Helmholtz AI computing infrastructure put to the test

As in the previous year, Helmholtz AI researchers joined a benchmarking study to analyze the center’s position in the computing infrastructure market — and the results are finally out!

The rushed development of AI methods and tools can make it difficult to keep up with all available options for computing, and even more difficult to identify the best alternative for a given task. This is why benchmarking values are key to compare and choose the best AI hardware option available. Benchmarking platforms give an overall view of relevant aspects like performance, environmental impact, efficiency, training speed, etc. 

That’s why, as in the previous year, Helmholtz AI members from the Steinbuch Centre for Computing (SCC) at Karlsruhe Institute of Technology (KIT) and the Jülich Supercomputing Centre (JSC) at Forschungszentrum Jülich have jointly submitted their results to the MLPerfⓇ HPC benchmarking suite. And we are proud to announce that our infrastructures run on the best performing AI chips!

The initiative to submit was jointly coordinated by Helmholtz AI members, Daniel Coquelin, Katharina Flügel, and Markus Götz, from SCC and Jan Ebert, Chelsea John, and Stefan Kesselheim from JSC. The results cover our two units in those centers: the HoreKa supercomputer at SCC and the JUWELS Booster at JSC. Both run using NVIDIA A100 GPUs, one of the best performing according to the benchmark. The JUWELS Booster in particular used up to 3,072 NVIDIA A100 GPUs during these measurements.

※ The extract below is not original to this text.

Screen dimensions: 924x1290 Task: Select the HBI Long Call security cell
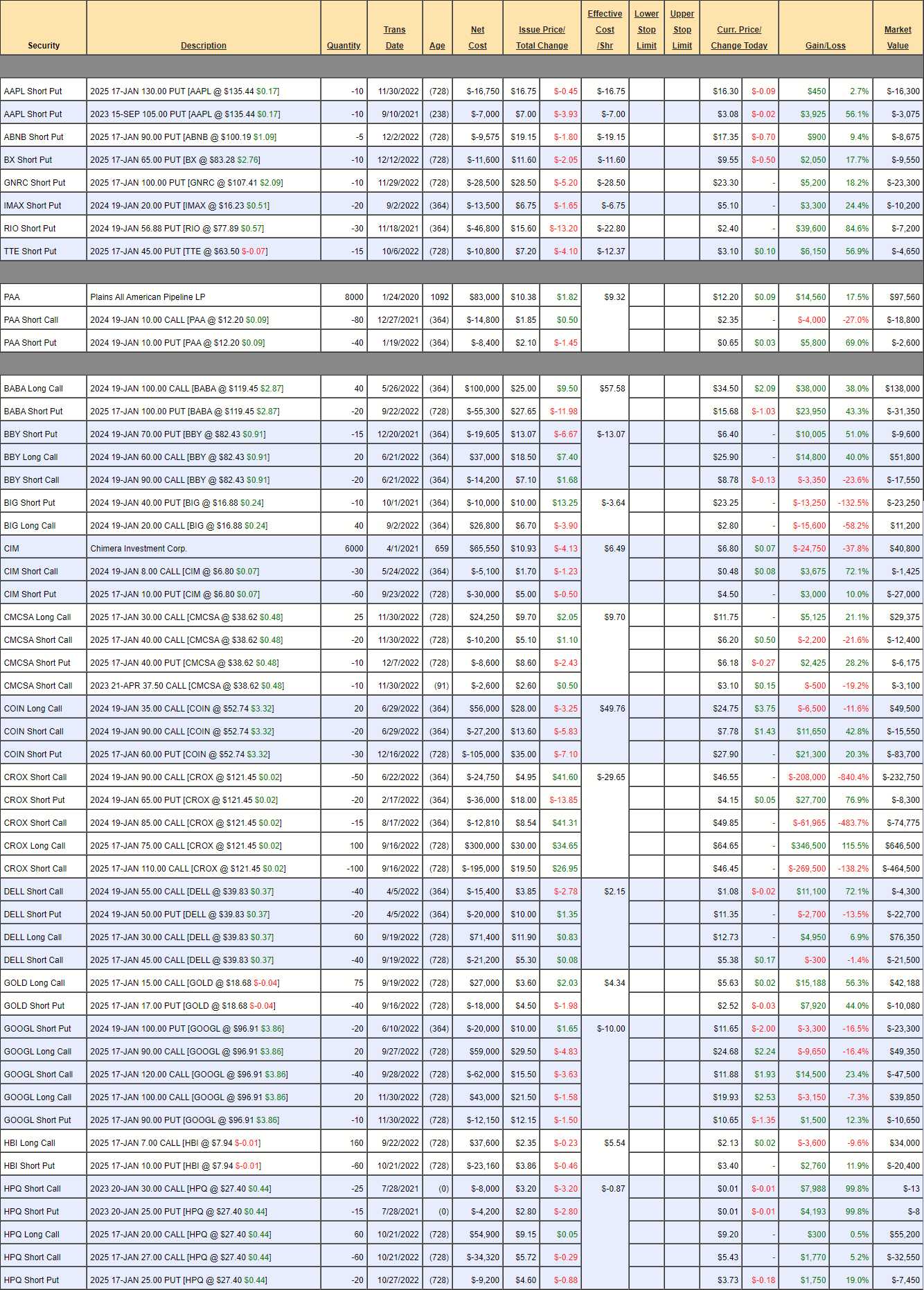[x=30, y=1143]

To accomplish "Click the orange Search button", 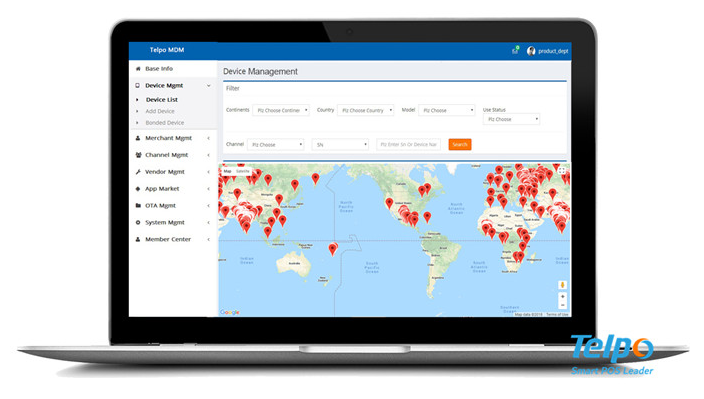I will pyautogui.click(x=460, y=145).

The MLPerfⓇ HPC benchmarking suite is a great opportunity to fine-tune both code-based and system-based optimization methods and tools. For example, based on the CosmoFlow benchmark (Physical Quantity Estimation From Cosmological Image Data), we were able to improve our submission by over 300% compared to last year! While fine-tuning our IO operations, for example, we discovered ways for our filesystems to more rapidly and reliably deliver read and write performance. Thanks to this, the recent CosmoFlow benchmark results, featured by IEEE Spectrum [1] and HPCWire [2], HoreKa achieved the runner-up position behind NVIDIA's Selene system and the top spot for academic and research institutions in terms of fastest training time, outcompeting even larger systems like RIKEN's Fugaku.

As the impacts of climate change become more apparent, it is also imperative to be more conscious about our environmental footprint, especially with respect to energy consumption. To that end, the system administrators at HoreKa have enabled the use of the Lenovo XClarity Controller to measure the energy consumption of the compute nodes*. For the submission runs on HoreKa, 1,127.8 kWh were used. This is slightly more than what it takes to drive an average electric car from Portugal to Finland.

The MLPerfTM HPC benchmarking suite is vital to determining the utility of our HPC machines for modern work flows. We look forward to submitting again next year!

*This measurement does not include all parts of the system and is not an official MLCommons methodology, however it provides a minimum measurement for the energy consumed on our system. As each system is different, these results cannot be directly transferred to any other submission.